"Protecting him?" he said. "I'd shoot him."
"Oh dear," Bethel said mockingly. "Such ambition. And then you could go down in history."
"I'll go down in history anyhow," Tinbane said.
"What for? What have you done? And what in the future do you intend to do? Keep on digging up old ladies out at Forest Knolls Cemetery?" Her tone lacerated him. "Or for being married to me?"
"That's right; for being married to you." His tone was equally scathing; he had learned it from her, over the long, dead months of their alleged marriage.
Bethel returned, then, to the living room. Left alone, he continued to disgorge, now left in peace. He appreciated it.
Anyhow, he thought gloomily, Tilly M. Benton of South Pasadena likes me.
3
Eternity is a kind of measure. But to be measured belongs not to God. Therefore it does not belong to Him to be eternal.
--St. Thomas Aquinas
It had always been difficult for Officer Joe Tinbane to determine precisely what official rank George Gore held in the Los Angeles Police Department; he wore an ordinary citizen's cape, natty turned-up Italian shoes and a bright, fashionable shirt which looked even a bit gaudy. Gore was a relatively slender man, tall, in his mid-forties, Tinbane guessed. He came directly to the point, as the two of them sat facing each other in Gore's office.

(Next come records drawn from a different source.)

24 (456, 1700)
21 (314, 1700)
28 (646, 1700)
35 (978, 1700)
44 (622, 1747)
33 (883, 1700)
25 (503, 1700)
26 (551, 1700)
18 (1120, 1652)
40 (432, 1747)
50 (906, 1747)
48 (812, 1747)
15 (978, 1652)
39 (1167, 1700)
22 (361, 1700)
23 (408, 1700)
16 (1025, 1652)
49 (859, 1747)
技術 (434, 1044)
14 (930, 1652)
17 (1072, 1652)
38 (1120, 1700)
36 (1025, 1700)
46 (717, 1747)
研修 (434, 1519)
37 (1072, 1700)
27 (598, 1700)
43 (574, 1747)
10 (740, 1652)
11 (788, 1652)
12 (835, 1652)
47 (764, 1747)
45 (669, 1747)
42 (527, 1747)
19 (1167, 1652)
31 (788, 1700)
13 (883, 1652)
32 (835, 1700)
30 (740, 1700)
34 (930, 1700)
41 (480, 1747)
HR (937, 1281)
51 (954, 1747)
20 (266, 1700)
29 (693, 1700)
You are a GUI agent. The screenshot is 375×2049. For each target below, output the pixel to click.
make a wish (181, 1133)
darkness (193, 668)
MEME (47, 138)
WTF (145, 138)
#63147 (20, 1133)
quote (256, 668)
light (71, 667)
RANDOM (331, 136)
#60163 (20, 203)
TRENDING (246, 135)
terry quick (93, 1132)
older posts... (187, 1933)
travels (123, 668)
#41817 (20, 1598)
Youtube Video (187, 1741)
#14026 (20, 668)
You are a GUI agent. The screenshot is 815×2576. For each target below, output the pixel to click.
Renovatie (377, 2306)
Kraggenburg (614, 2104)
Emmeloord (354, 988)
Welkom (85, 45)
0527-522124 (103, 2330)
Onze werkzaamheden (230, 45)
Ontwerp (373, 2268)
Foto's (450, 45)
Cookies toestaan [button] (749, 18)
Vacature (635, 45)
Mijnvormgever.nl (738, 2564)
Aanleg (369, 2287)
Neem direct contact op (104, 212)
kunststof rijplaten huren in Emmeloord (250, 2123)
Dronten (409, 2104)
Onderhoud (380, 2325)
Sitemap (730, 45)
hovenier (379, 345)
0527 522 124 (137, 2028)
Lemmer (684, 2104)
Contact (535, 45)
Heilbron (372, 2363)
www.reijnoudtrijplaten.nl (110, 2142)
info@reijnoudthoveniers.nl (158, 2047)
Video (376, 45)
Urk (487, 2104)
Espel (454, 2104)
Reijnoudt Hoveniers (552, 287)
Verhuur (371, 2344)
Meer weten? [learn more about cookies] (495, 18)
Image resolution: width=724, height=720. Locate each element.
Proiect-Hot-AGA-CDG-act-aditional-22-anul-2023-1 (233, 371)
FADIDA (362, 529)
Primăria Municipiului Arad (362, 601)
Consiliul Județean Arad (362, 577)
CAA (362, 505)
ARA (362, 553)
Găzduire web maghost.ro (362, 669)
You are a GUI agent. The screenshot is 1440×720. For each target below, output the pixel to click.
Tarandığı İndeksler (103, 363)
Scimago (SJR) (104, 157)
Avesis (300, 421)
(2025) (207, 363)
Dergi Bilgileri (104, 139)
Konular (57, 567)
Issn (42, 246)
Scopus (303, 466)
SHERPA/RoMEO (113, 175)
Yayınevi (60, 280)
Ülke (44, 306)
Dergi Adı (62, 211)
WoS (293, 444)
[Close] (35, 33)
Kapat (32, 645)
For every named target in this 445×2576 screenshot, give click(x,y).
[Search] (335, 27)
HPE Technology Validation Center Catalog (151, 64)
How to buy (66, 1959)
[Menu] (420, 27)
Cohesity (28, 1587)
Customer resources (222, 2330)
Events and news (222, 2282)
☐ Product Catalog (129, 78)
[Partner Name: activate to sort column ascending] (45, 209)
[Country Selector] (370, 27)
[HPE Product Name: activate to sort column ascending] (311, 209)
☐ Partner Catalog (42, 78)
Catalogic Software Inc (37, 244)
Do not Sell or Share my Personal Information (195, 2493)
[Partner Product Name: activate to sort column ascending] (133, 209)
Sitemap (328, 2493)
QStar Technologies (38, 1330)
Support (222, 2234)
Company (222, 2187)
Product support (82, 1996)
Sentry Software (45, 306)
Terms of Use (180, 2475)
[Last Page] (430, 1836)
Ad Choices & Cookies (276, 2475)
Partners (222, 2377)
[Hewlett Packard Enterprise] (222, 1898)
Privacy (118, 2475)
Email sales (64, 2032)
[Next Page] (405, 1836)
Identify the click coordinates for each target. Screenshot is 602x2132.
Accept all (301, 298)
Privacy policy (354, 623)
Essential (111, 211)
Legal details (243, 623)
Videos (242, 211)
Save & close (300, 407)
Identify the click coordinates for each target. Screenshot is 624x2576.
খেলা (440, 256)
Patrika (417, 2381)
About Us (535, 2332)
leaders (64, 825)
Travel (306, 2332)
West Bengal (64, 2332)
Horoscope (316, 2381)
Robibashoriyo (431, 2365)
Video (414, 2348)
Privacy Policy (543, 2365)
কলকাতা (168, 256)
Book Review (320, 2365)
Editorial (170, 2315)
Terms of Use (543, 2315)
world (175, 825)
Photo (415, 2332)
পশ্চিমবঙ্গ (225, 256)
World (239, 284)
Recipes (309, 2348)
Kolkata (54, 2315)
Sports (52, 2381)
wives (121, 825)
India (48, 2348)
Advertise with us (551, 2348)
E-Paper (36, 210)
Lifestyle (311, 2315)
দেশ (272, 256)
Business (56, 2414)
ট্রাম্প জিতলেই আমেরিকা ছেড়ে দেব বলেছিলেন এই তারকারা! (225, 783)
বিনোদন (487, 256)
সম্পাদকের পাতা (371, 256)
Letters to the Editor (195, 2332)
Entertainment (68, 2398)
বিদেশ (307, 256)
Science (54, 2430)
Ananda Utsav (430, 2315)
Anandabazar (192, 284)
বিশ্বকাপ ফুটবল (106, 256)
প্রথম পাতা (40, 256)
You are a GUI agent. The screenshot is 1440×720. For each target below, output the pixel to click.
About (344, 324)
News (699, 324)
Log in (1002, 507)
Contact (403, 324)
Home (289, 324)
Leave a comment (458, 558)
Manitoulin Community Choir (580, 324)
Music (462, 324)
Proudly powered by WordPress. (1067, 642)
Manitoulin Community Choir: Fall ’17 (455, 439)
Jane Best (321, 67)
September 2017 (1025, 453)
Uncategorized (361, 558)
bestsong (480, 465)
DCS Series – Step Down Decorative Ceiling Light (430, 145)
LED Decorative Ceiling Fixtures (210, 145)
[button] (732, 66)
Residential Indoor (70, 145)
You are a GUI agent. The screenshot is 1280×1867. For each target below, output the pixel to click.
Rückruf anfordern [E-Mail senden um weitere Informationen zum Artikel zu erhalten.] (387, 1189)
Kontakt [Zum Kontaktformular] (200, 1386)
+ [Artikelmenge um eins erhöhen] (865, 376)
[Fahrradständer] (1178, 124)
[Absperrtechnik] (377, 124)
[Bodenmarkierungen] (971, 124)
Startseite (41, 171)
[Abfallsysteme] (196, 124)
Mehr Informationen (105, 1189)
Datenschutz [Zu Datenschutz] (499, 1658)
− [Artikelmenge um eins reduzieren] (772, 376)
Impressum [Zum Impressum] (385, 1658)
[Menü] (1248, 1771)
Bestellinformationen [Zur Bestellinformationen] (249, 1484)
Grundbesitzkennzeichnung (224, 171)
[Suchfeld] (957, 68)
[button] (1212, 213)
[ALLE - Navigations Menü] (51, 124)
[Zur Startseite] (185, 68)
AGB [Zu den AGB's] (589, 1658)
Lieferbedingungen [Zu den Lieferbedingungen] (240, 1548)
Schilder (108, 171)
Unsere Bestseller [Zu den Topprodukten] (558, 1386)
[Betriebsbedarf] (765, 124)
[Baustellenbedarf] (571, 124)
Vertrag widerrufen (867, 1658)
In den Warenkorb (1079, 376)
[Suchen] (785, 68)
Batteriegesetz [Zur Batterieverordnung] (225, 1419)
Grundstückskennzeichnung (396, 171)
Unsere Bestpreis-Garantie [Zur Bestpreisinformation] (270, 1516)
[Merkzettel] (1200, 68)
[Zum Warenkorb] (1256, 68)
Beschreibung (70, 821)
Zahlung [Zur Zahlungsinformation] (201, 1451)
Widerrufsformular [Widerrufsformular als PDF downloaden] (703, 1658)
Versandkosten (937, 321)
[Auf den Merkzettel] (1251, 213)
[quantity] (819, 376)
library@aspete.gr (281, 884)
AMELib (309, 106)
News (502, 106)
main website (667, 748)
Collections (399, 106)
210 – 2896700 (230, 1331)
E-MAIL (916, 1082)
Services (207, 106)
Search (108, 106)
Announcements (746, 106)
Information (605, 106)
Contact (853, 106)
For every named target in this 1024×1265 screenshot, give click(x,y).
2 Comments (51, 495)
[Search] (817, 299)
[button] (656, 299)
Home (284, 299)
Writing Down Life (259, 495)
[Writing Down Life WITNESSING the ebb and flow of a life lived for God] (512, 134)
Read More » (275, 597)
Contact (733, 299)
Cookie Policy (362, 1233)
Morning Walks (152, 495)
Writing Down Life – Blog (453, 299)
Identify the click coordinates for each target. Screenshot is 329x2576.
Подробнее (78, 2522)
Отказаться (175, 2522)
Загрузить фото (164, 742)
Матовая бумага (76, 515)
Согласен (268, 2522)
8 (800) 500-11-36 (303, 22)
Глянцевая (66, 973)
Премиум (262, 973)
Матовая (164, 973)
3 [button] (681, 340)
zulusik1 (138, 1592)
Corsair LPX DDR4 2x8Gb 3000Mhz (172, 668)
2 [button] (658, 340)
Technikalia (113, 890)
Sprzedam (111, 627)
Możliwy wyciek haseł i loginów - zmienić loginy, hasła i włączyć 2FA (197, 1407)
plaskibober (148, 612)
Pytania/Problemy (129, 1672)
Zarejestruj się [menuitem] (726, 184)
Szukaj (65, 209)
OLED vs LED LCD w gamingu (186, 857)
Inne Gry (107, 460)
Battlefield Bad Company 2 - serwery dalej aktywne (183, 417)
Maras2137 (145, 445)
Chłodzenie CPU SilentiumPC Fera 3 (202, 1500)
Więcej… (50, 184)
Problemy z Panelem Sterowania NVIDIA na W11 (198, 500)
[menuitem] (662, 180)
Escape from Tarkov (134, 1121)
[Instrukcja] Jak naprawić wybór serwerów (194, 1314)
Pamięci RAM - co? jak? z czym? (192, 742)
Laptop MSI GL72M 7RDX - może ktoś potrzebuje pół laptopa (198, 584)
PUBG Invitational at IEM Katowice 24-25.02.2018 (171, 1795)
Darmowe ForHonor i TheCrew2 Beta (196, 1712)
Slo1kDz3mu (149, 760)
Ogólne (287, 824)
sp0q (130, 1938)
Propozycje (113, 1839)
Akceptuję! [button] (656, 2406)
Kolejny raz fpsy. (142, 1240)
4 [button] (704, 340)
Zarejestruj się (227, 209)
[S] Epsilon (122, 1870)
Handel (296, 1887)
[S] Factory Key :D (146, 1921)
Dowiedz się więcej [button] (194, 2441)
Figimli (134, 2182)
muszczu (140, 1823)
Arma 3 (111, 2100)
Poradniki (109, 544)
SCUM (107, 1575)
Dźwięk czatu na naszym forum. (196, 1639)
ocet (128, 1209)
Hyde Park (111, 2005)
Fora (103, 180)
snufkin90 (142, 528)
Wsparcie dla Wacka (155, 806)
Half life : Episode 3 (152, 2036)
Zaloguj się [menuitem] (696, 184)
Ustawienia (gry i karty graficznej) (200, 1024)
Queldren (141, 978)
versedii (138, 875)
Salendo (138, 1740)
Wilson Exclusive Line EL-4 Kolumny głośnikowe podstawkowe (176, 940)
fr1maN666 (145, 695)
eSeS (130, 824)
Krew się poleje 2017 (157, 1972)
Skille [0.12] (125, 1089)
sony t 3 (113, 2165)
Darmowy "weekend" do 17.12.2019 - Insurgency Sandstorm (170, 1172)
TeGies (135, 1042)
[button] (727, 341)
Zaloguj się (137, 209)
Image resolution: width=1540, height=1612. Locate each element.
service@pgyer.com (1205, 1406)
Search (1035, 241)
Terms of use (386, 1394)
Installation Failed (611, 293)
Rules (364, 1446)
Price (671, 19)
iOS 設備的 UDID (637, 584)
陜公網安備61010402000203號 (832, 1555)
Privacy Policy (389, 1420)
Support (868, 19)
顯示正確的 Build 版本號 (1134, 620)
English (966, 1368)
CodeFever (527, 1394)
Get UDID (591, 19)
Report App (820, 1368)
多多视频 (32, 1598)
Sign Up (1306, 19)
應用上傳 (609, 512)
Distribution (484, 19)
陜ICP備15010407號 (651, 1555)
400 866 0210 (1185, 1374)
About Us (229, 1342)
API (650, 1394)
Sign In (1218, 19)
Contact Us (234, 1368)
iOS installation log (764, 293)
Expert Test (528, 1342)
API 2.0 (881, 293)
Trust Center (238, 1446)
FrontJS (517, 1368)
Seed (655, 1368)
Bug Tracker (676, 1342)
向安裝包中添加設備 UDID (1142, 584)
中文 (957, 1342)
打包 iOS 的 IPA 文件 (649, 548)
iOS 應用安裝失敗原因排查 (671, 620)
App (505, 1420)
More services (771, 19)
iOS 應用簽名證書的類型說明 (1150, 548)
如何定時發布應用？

"Since Ray Roberts is arriving in town, we've been asked by the Governor to provide a personal bodyguard... which we planned to do anyway. Four or possibly five men; we're in agreement on that, too. You asked to be reassigned, so you're one." Gore shuffled some documents on his desk; Tinbane saw that they pertained to him. "Okay?" Gore said.
"If you say so," Tinbane said, feeling sullen--and surprised. "You don't mean for crowd control; you mean all the time. Around the clock." In proximity, he realized. By personal they meant personal.